Since the start of the current decade, the presence and activity of hate groups and right-wing extremists have been on the rise in the United States. North Carolina is not immune to this troubling trend.
Research conducted by the Southern Poverty Law Center (SPLC), a non-profit organization that monitors hate groups and other extremists, has documented an alarming increase in the number of hate groups across the country since 2010. The SPLC found that the number of hate groups rose from 784 in 2010 to 1,020 in 2019, a 30 percent increase.
In North Carolina, the number of hate groups has more than doubled over the same period, from 17 to 37. Of these, the SPLC has identified 26 as white nationalist groups, making North Carolina the state with the third-highest number of white nationalist groups, behind only California and Florida.
The SPLC has also identified a disturbing surge in hate-filled rhetoric, particularly among right-wing extremists. In 2019, the SPLC reported that the number of hate incidents, defined as any activity that is motivated by hate and bigotry, had increased by 57 percent since 2016.
The hate-filled rhetoric has been especially pronounced in North Carolina. The SPLC has documented numerous instances of hate speech in the state, ranging from the use of racial slurs to death threats. In addition, North Carolina has seen a number of high-profile white supremacist rallies, including a 2017 rally in Charlottesville that resulted in the death of a counter-protester.
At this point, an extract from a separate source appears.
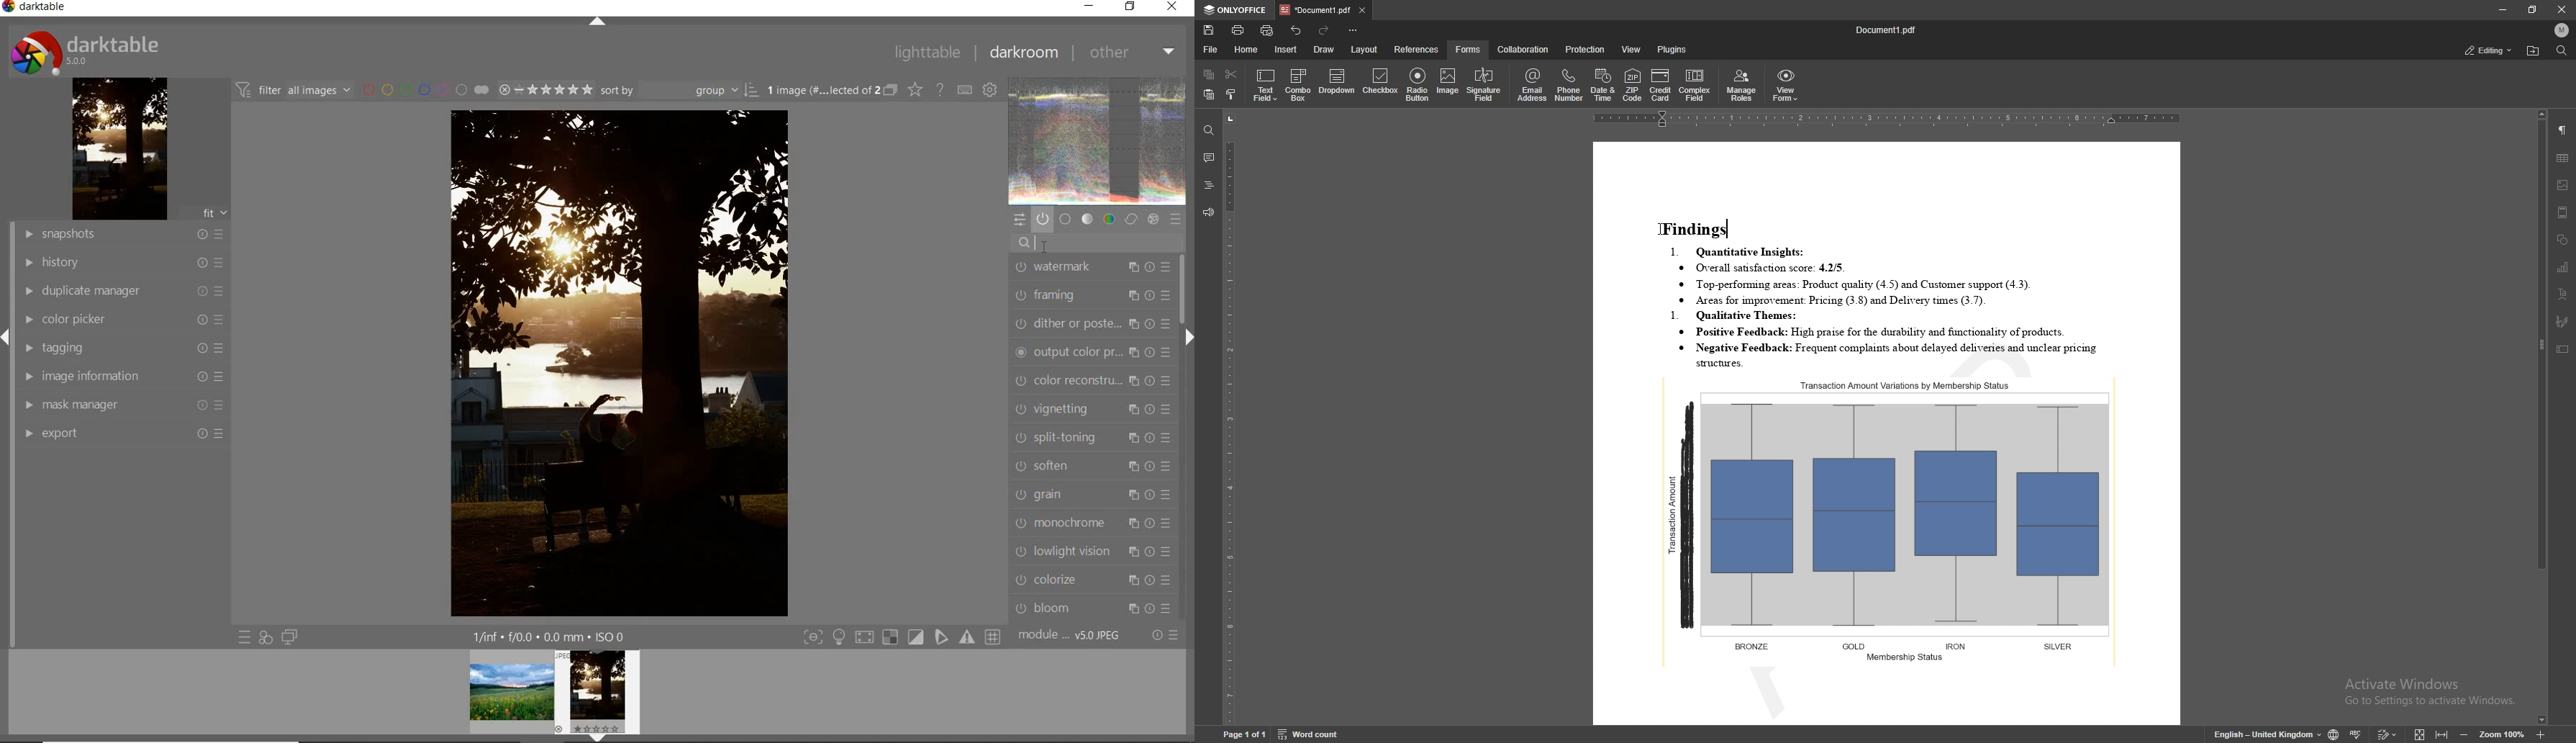 The height and width of the screenshot is (756, 2576). I want to click on ® Areas for improvement: Pricing (3.8) and Delivery times (3.7)., so click(1842, 301).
The rise in hate groups and right-wing extremism has been widely condemned by government officials and civil rights organizations. The U.S. Department of Justice has launched an initiative to combat hate crimes, and the SPLC has launched an education campaign to combat hate speech.
Despite these efforts, the problem of hate groups and right-wing extremism continues to grow. It is clear that more needs to be done to address this scourge and ensure that all Americans are safe and protected from hate.